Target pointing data
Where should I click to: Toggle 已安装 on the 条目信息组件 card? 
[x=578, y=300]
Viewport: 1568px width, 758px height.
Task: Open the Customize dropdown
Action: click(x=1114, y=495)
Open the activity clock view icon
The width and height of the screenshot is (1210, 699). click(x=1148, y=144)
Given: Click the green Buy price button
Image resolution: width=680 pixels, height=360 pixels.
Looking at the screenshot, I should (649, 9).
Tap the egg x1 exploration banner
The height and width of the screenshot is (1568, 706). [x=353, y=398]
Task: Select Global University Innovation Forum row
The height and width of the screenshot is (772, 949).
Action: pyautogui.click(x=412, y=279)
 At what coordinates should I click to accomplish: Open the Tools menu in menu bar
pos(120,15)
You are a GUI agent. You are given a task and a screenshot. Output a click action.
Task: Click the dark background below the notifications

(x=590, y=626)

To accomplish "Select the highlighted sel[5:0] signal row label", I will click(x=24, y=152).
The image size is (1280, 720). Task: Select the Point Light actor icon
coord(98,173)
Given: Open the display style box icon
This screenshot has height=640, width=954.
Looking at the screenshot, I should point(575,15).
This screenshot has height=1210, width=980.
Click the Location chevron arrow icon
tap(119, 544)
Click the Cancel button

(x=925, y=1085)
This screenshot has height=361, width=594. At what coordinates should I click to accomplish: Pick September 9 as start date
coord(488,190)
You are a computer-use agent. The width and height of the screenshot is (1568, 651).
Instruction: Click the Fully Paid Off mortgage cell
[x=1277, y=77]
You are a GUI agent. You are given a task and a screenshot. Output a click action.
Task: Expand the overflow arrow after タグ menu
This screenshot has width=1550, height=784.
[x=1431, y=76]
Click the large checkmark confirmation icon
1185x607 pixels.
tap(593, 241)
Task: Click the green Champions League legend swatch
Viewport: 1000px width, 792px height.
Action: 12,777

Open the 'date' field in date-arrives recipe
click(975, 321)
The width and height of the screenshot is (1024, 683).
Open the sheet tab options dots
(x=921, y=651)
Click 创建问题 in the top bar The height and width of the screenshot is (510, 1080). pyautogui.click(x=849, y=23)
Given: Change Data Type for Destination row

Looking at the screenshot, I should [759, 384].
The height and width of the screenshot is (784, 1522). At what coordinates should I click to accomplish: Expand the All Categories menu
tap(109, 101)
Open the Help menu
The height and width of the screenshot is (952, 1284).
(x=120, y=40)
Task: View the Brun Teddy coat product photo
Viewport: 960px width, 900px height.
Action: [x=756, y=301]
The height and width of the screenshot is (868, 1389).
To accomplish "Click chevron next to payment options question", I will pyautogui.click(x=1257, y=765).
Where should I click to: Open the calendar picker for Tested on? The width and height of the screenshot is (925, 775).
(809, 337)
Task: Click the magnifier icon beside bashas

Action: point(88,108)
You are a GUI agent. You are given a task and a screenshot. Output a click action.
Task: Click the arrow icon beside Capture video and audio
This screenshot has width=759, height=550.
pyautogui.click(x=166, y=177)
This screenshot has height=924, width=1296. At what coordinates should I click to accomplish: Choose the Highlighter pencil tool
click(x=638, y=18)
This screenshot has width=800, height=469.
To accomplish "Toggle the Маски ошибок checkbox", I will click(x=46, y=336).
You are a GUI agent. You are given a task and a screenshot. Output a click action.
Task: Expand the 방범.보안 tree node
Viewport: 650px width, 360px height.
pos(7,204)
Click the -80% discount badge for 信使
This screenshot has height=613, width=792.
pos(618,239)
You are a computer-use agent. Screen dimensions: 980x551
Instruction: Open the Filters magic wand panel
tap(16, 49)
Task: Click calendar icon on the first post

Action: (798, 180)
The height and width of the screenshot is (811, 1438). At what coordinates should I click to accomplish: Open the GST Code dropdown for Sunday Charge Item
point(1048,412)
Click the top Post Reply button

■ WHAT THE EXERCISE ASKS:
Convert the rows into a two-column CSV with the headers instruction and click, one line per row, placing each row's text and its answer in separate quoted fields with any line breaks replaced by spaces. Start at the line that has "Task: Click the magnifier icon beside bashas" and stop after the line that has "will click(x=46, y=336).".

■ WORKED SOLUTION:
instruction,click
"Task: Click the magnifier icon beside bashas","Action: point(88,108)"
"You are a GUI agent. You are given a task and a screenshot. Output a click action. Task: Click the arrow icon beside Capture video and audio This screenshot has width=759, height=550.","pyautogui.click(x=166, y=177)"
"This screenshot has height=924, width=1296. At what coordinates should I click to accomplish: Choose the Highlighter pencil tool","click(x=638, y=18)"
"This screenshot has width=800, height=469. To accomplish ""Toggle the Маски ошибок checkbox"",","I will click(x=46, y=336)."